Comfort is what you need when you are off your feet. Comfort food and something to watch.

Have you ever seen ‘After Hours’ by Martin Scorsese? If you haven’t, you should. It’s one of these films which gives me comfort. Even when my day at work seems pointless and boring, and I’m surrounded by people who I’m afraid to turn my back to (they are Brutus’ of my life), I still know that my after hours are not going to be like Paul’s, the main character from the film.

It’s another 80s film mostly shot at night. As I mentioned in my last post, these are the kind of scenes I live for.

The plot is surreal and twisted. Ending (apparently changed few times) is the best you can hope for.  There is nod to ‘Marnie’ by Hitchcock, the whole dialog taken from Kafka’s ‘Before the Law’. Acting is superb and you wouldn’t believe that it was filmed on a tight budget. Because it’s a yuppie’s night adventure on the street’s of New York, it’s been called postmodern Ulysses, and a modern male ‘Alice in Wonderland’ tale.

To me it’s the most magical, crazy film you can watch when you are after hours.

To serve it with, I would propose posh and healthy version of jacked potato and baked beans.

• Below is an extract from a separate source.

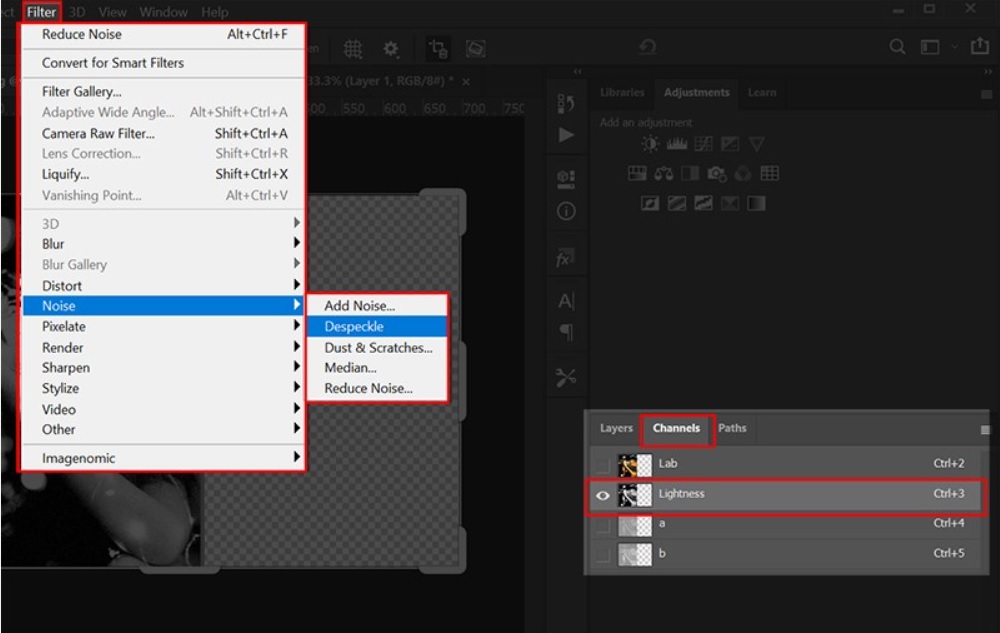Select Camera Raw Filter option
1000x633 pixels.
coord(98,133)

Jacked Sweet Potato and Baked Beans:

sweet jacked potato and baked beans

sweet jacked potato and baked beans

(Serves 2)

2 sweet potatoes

1/2 cup chopped sun dried tomatoes

2 tins of chopped tomatoes (2x400g)

1 tin of butter beans

3 cloves garlic

3 tbsp olive oil

1 tbsp chopped fresh thyme

1 tbsp chopped fresh rosemary

pinch of chilli flakes

smoked paprika

sea salt

pepper

parsley

1. Start by washing your potatoes, wrap them in tin foil and bake in the oven for 30-40 min in 180C.

2. Heat olive oil in a pot. Add chilli flakes and chopped garlic. Add chopped tomatoes from tins and chopped sun dried tomatoes. Simmer on a low heat. Drain and wash your beans (you can use dried beans, soak them overnight, change water and cook until they are soft), add them to the tomatoes. Add thyme and rosemary. Cook until it thickens. Add salt and pepper to taste and 1/2 tsp of smoked paprika.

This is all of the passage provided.